• [SOURCE TEXT]
Photograph: Pavel Čech,  © Moravská galerie v Brně © Národní památkový ústav v Brně © National Institute of cultural heritage © Národní památkový ústav v Brně © Moravská galerie v Brně © Moravská galerie v Brně © Moravská galerie v Brně © Moravská galerie v Brně


Name of Monument:

Minorite Church of Saints John and Loreto, Brno

Location:

Brno, Moravia, Czech Republic

Contact DetailsMinorite Church of Saints John and Loreto, Brno
Central Brno, Minoritská Street 1
T : + 00 42 0 542 215 600
E : brno@minorite.cz
Minorite order, Brno (Responsible Institution)

Date:

1239; 1256; 1722; 1725; 1729–1733; 1760

Artists:

Mořic Grimm (1669 Achdorf – 1757 Brno), Anton Johann Ospel, Jan Christian Pröbstl, Jan Jiří Schauberger (? before 1725 Vienna, active in Olomouc – 1744 Brno), Jan Scherz, Anton Schweigl (1700 Gaiming in Tirol – 1761 Brno), Jan Jiří Etgens (1691–1757, Brno), František Řehoř Ignác Eckstein (1689? Židovice u Žatce – 1741 Lviv), Josef Stern (1716 Graz – 1775 Brno), Felix Ivo Leicher (1727 Bílovec – 1812 Vienna), Josef Ignác Havelka (1716 Ústí nad Orlicí – 1788 Brno), František Vavřinec Korompay (1723 Rohatec u Strážnice – 1779 Brno), Antonín Richter, Michele Fontana, Michael Ignác Gunst

Denomination / Type of monument:

Religious – Monastery

Patron(s):

Minorite order

History:

During the Baroque-period reconstruction of the medieval monastery, rebuilt in the 16th century, the Loreto Chapel was added and the frontages were unified. The church was provided with a new roof.

• [INFORMATION SHOWN]
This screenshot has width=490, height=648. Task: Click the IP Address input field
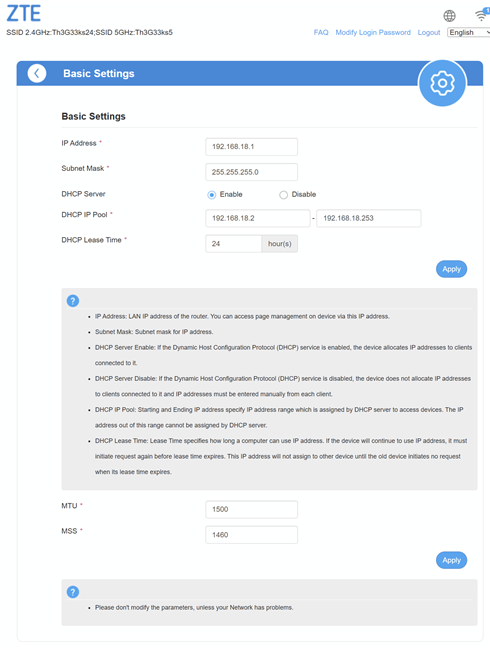tap(252, 147)
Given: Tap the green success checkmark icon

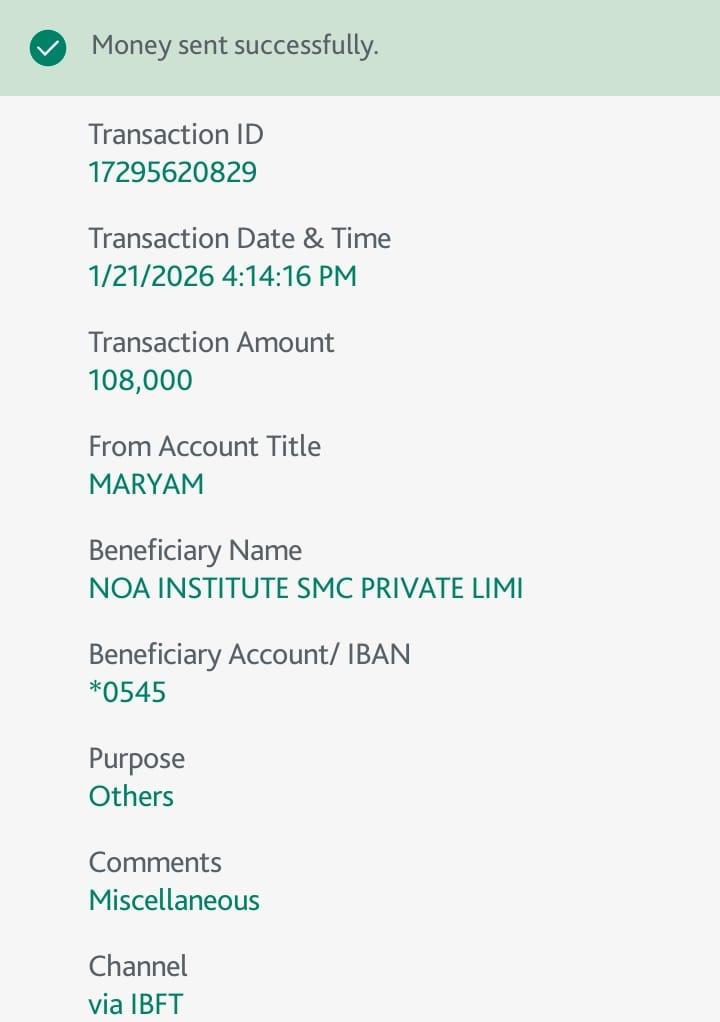Looking at the screenshot, I should 48,47.
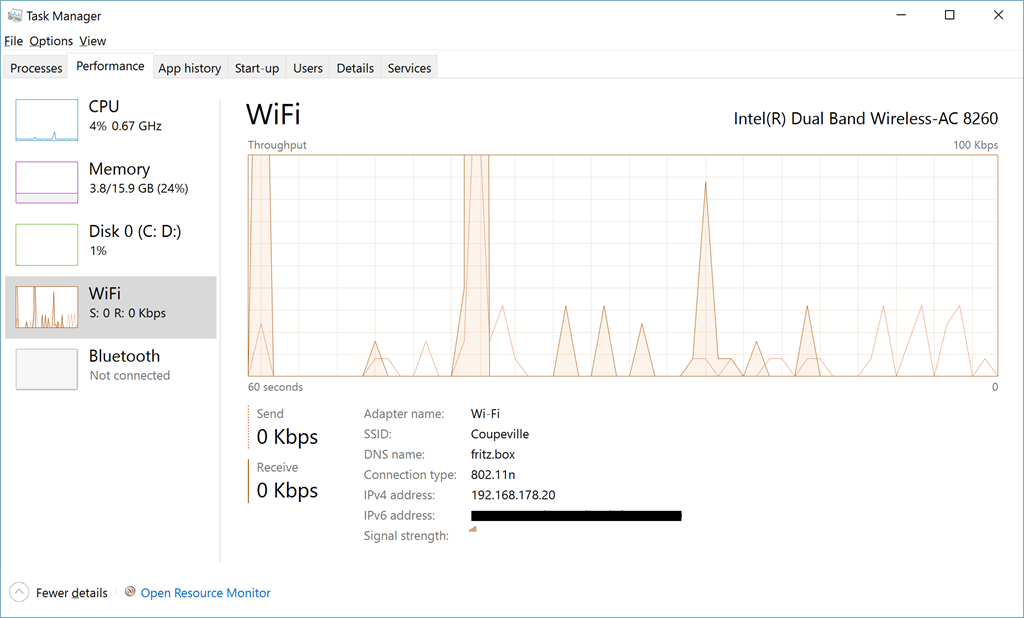The width and height of the screenshot is (1024, 618).
Task: Switch to the Start-up tab
Action: (257, 68)
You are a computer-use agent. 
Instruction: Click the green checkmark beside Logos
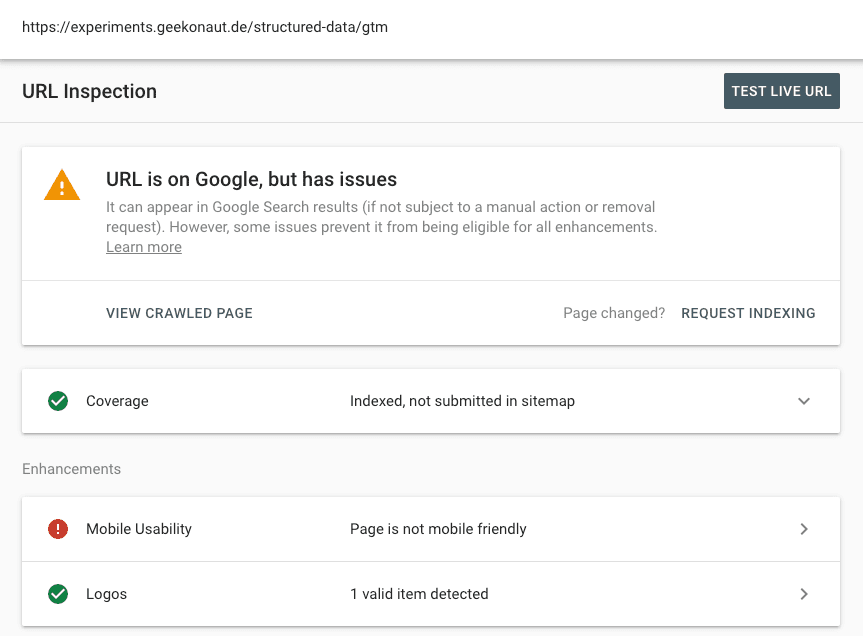58,593
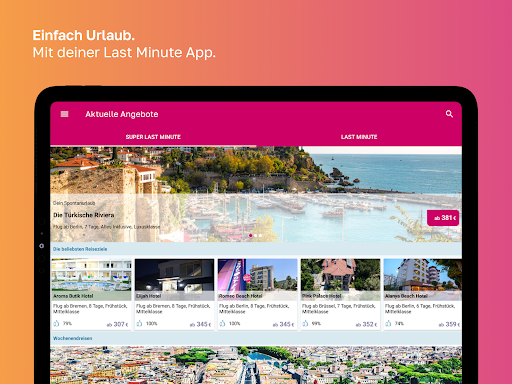The width and height of the screenshot is (512, 384).
Task: Click thumbs-up icon on Aroma Butik Hotel
Action: (x=57, y=324)
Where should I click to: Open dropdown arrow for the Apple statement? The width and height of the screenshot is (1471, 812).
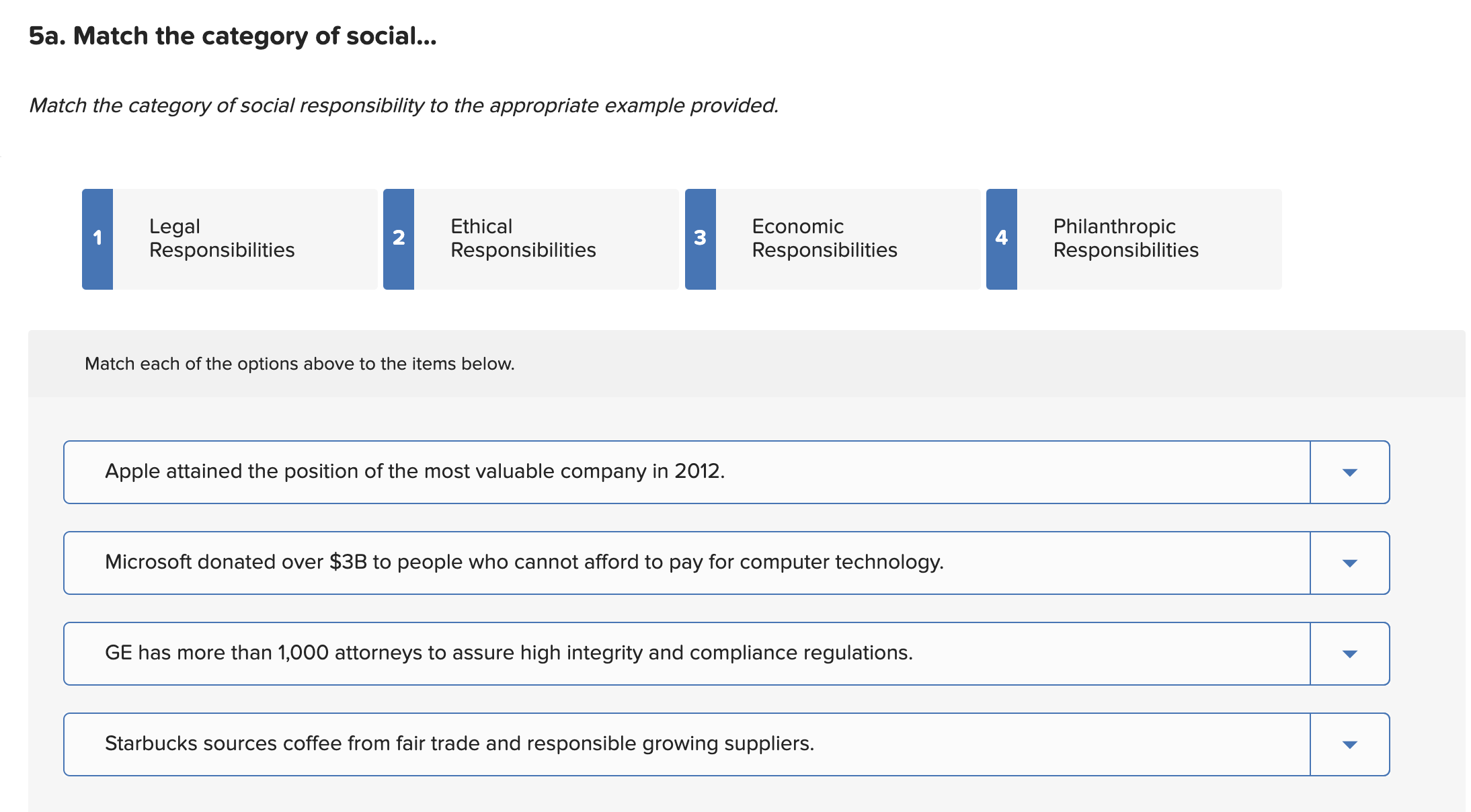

• [REQUIRED WORK]
a) Reproduce, word for word, the part of the page on the Minorite Church in Brno that opens with the words containing "Mořic Grimm (1669" and closes with "a new roof.".
b) According to the page on the Minorite Church in Brno, which chapel was added during the Baroque-period reconstruction of the monastery?
c) Write the next part of the page on the Minorite Church in Brno, picking up after its last sentence.

• [OUTPUTS]
a)
Mořic Grimm (1669 Achdorf – 1757 Brno), Anton Johann Ospel, Jan Christian Pröbstl, Jan Jiří Schauberger (? before 1725 Vienna, active in Olomouc – 1744 Brno), Jan Scherz, Anton Schweigl (1700 Gaiming in Tirol – 1761 Brno), Jan Jiří Etgens (1691–1757, Brno), František Řehoř Ignác Eckstein (1689? Židovice u Žatce – 1741 Lviv), Josef Stern (1716 Graz – 1775 Brno), Felix Ivo Leicher (1727 Bílovec – 1812 Vienna), Josef Ignác Havelka (1716 Ústí nad Orlicí – 1788 Brno), František Vavřinec Korompay (1723 Rohatec u Strážnice – 1779 Brno), Antonín Richter, Michele Fontana, Michael Ignác Gunst

Denomination / Type of monument:

Religious – Monastery

Patron(s):

Minorite order

History:

During the Baroque-period reconstruction of the medieval monastery, rebuilt in the 16th century, the Loreto Chapel was added and the frontages were unified. The church was provided with a new roof.

b) The Loreto Chapel.

c)
Description:

The vast monastery complex adjoined the town walls. A three-axis, concave frontage features statues of the patron saints of the church, St. John the Baptist and St. John the Evangelist (by J. K. Pröbstl and J. J. Schauberger), the Madonna and, over the ledge, St. Francis of Assisi and St. Anthony of Padua. The statues of St. Thaddeus Jude and St. Dismas are by J. L. Weber. The high altar of the single-nave church is the re-modelled mausoleum of Jan Šembera of Boskovice and Bucovice, who is buried here and whose death marked the end of the male line of a famous Moravian family. The altarpieces are by artists from the Vienna Academy: J. Stern, who settled in Brno, and F. I. Leicher (c. 1760). The uniformly furnished interior is complemented by an original organ (1732).

View Short Description

The vault of this single-nave building opens onto a celestial sphere with a monumental fresco. The illusionary architecture graduates into genuine pilasters and stucco decoration. The altarpieces, by artists from the Vienna Academy, provided for the people of Brno their first encounter with a new painting style that drew on Dutch and Flemish art of the 17th century. The uniformly furnished interior is complemented by an original organ (1732). The monastery library is among the best preserved in the Czech lands. The church highlights include the mystical Loreto Chapel with its Holy Stairs.

How Monument was dated:

The ceiling painting in the church nave is dated 1733 in a chronogram. The chapel fresco is dated 1725 in a cartouche, and this is supported by evidence in the accounts. The chapel was consecrated in 1726; receipts have also survived for building work in the library.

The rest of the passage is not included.